The Orioles are hoping Tillman will markedly improve during the second half. If he does, Tillman could still be an attractive commodity on the free-agent market.
If he doesn't, Tillman may have to lower his sights and re-sign with the Orioles on a one-year contract far below what he could have received had he been a free agent after the 2016 season.
4. J.J. Hardy
The Orioles won't get their steady shortstop back for perhaps another month, maybe longer. Hardy is recovering from a broken right wrist as well as a cracked rib.
Though Hardy's numbers (.211 average with three home runs and 21 RBIs) are far below his career averages, they're still better than Ruben Tejada and Paul Janish, who have started most of the games at shortstop while Hardy's been out.
The Orioles don't have an obvious organizational replacement for Hardy unless they move third baseman Manny Machado or second baseman Jonathan Schoop there -- and that would create another vacancy.
Manager Buck Showalter started Schoop at shortstop July 8, the first time the All-Star played there in the majors.
If Hardy returns and has a late surge, perhaps the Orioles will consider offering him a 2018 contract.

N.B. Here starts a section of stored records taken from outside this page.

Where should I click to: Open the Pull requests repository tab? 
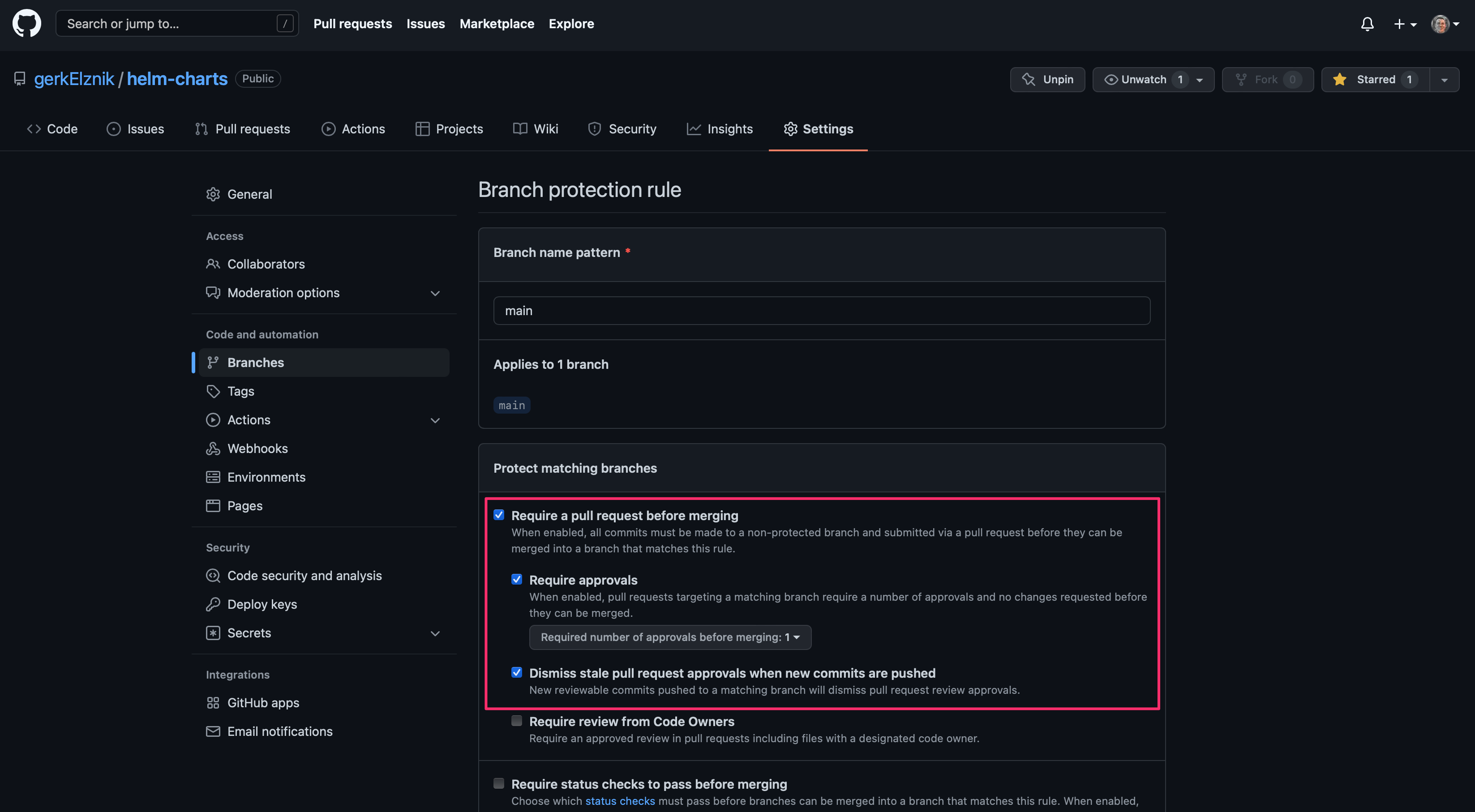click(x=242, y=129)
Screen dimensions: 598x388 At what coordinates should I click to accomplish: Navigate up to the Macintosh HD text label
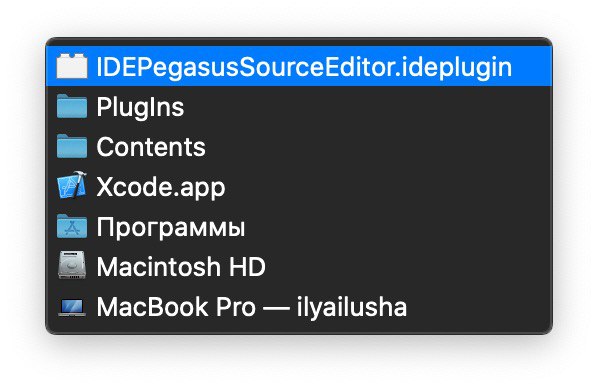click(181, 266)
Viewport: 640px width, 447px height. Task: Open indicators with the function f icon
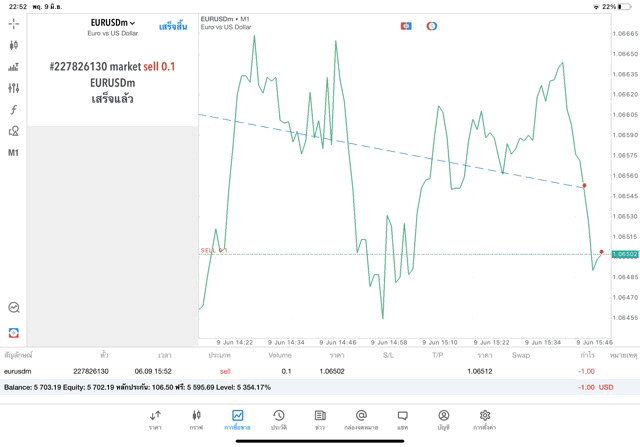[x=14, y=110]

His current deal vests for next season with 600 plate appearances, but that won't happen.
5. Hyun Soo Kim
With first baseman Chris Davis expected to be activated July 14 after missing a month with a strained right oblique, the South Korean outfielder is likely to see his playing time curtailed.
Trey Mancini moved from left field to first base with Davis sidelined, while Kim and Joey Rickard received more playing time in left.
Kim, who hit .196 (9-for-46) since Davis was injured June 12, had just four RBIs in the slugger's absence and hasn't had an extra-base hit since June 2. He's had just four extra-base hits in 118 at-bats this season.
It would be interesting to see how much value Kim, who had a .382 OBP a season ago, retains now that his OBP has plummeted to .301.